Four score and seven years ago . . .
What I didn't know and found very interesting was the background of Lincoln giving the Gettysburg Address. Over 6,000 soldiers died in July of 1863 at Gettysburg, making it the bloodiest battle in Civil War history. The nation decided to design a cemetery for those killed to honor them and the battle; Soldiers' National Cemetery. A famous orator and Massachusetts politician of the time, Edward Everett was asked to be the keynote speaker at the cemetery's dedication in November of 1863. Everett gave a 2 hour long speech that day. Lincoln had been asked to come and "give a few appropriate remarks". He gave a 2 minute speech that day; Gettysburg Address. Afterwards, in a letter Everett wrote to Lincoln, "I should be glad, if I could flatter myself that I came as near to the central idea of the occasion, in two hours, as you did in two minutes."
That comment by Everett made me want to read and reread Lincoln's speech. I sat at the museum on Saturday and did just that. He's right, Lincoln captured the essence of the moment, the feelings of the people of the time and the importance of that day in 2 minutes. That is a good speech. No, that is a phenomenal speech.
I think a lot of us could learn from that. Be wise with the words you choose. Be thoughtful in what you say. Be clear and concise and make an impact.
After the two political conventions we are currently in the middle of, we all might wish there was another Abraham Lincoln out there . . . and maybe not just for his speeches.
Gettysburg Adress:
Four score and seven years ago our fathers brought forth on this continent a new nation, conceived in liberty, and dedicated to the proposition that all men are created equal.
Now we are engaged in a great civil war, testing whether that nation, or any nation, so conceived and so dedicated, can long endure. We are met on a great battle-field of that war. We have come to dedicate a portion of that field, as a final resting place for those who here gave their lives that that nation might live. It is altogether fitting and proper that we should do this.

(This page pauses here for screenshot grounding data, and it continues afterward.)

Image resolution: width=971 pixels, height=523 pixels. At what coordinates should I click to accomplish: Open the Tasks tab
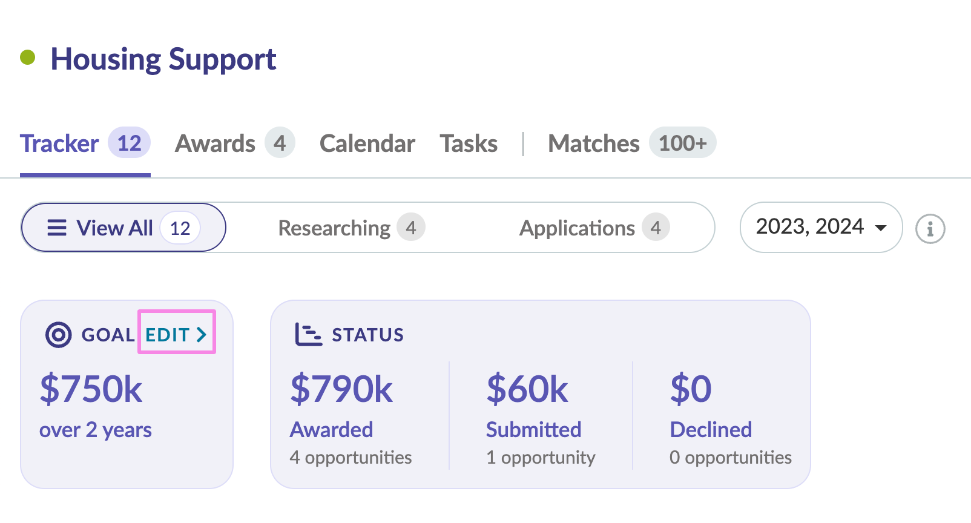pyautogui.click(x=469, y=144)
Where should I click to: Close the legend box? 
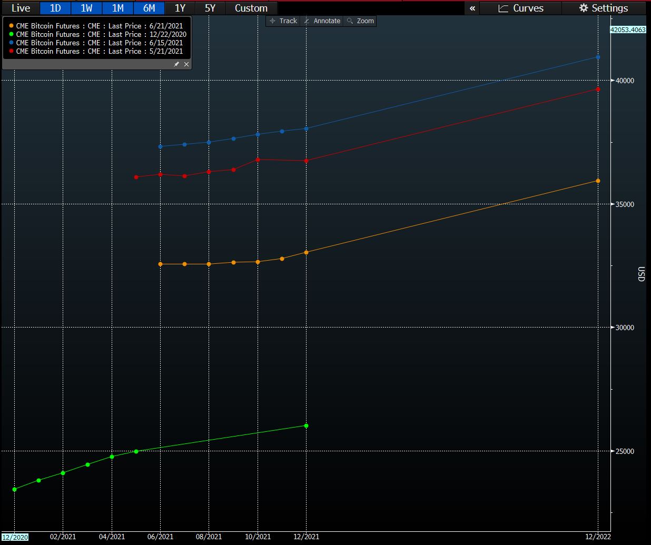click(x=186, y=64)
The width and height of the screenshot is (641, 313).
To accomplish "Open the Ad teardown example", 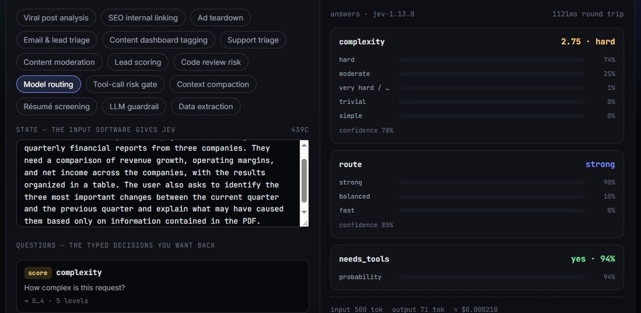I will 221,17.
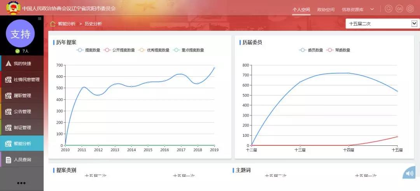Screen dimensions: 420x191
Task: Expand the chevron next to 信息资源库
Action: tap(372, 9)
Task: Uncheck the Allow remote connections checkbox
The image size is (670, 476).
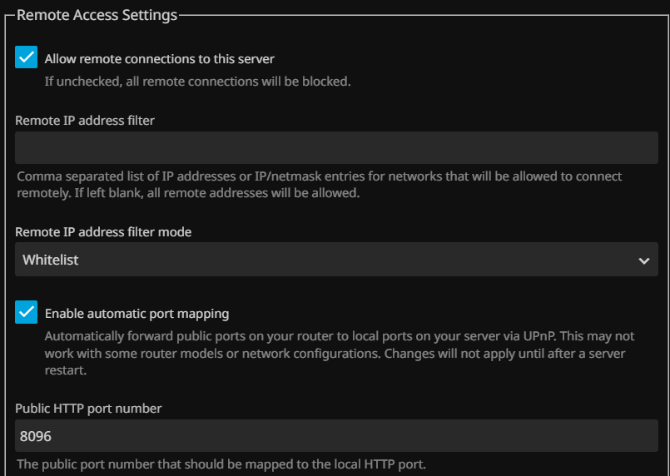Action: (27, 57)
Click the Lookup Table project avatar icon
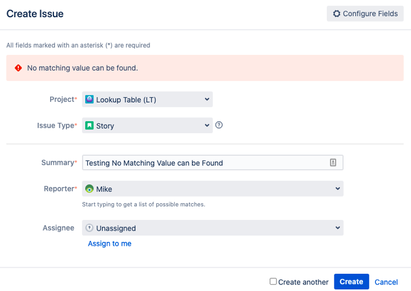 90,99
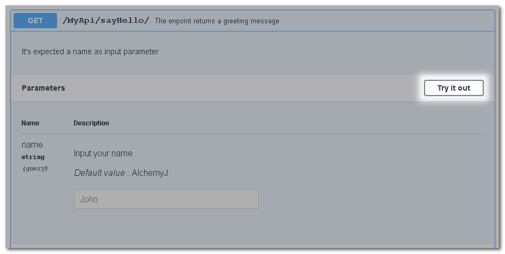The image size is (505, 254).
Task: Click the "Name" column header
Action: [x=30, y=123]
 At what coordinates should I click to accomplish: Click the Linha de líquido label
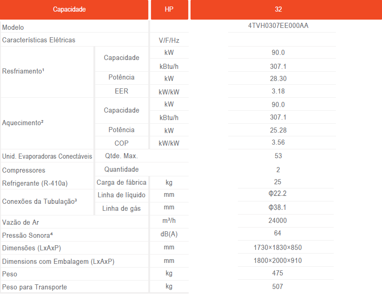pyautogui.click(x=121, y=195)
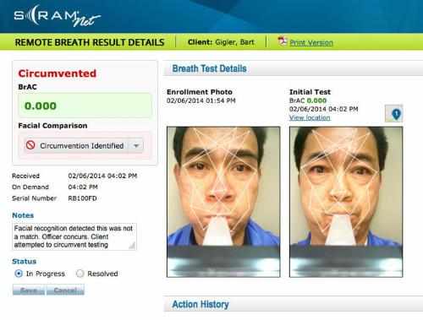Click the map location pin icon
Viewport: 423px width, 320px height.
[394, 114]
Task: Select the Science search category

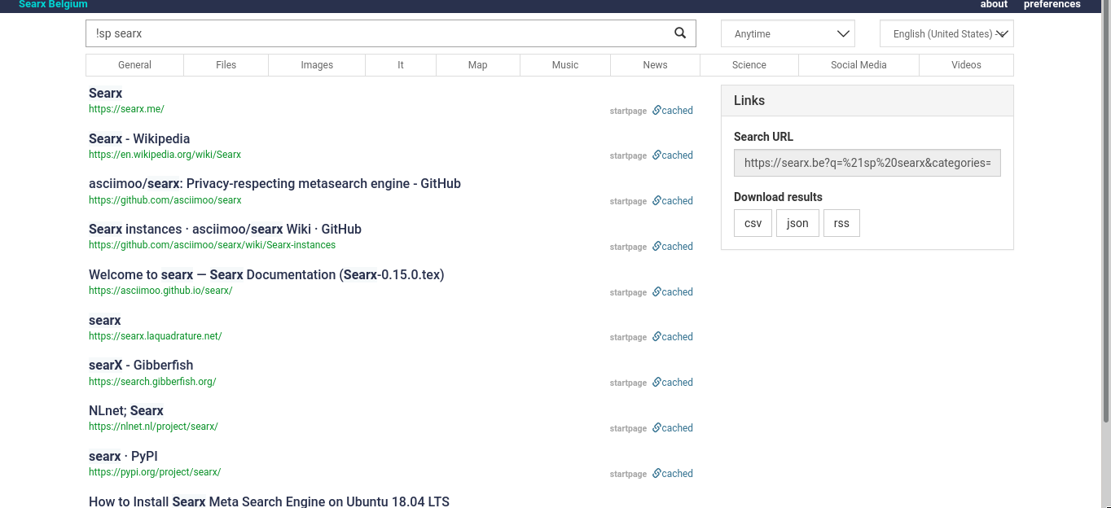Action: (749, 64)
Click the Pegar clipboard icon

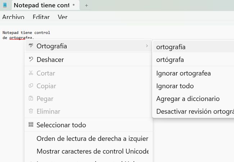tap(31, 98)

But, in a larger sense, we can not dedicate, we can not consecrate, we can not hallow this ground. The brave men, living and dead, who struggled here, have consecrated it, far above our poor power to add or detract. The world will little note, nor long remember what we say here, but it can never forget what they did here. It is for us the living, rather, to be dedicated here to the unfinished work which they who fought here have thus far so nobly advanced. It is rather for us to be here dedicated to the great task remaining before us—that from these honored dead we take increased devotion to that cause for which they gave the last full measure of devotion—that we here highly resolve that these dead shall not have died in vain—that this nation, under God, shall have a new birth of freedom—and that government of the people, by the people, for the people, shall not perish from the earth.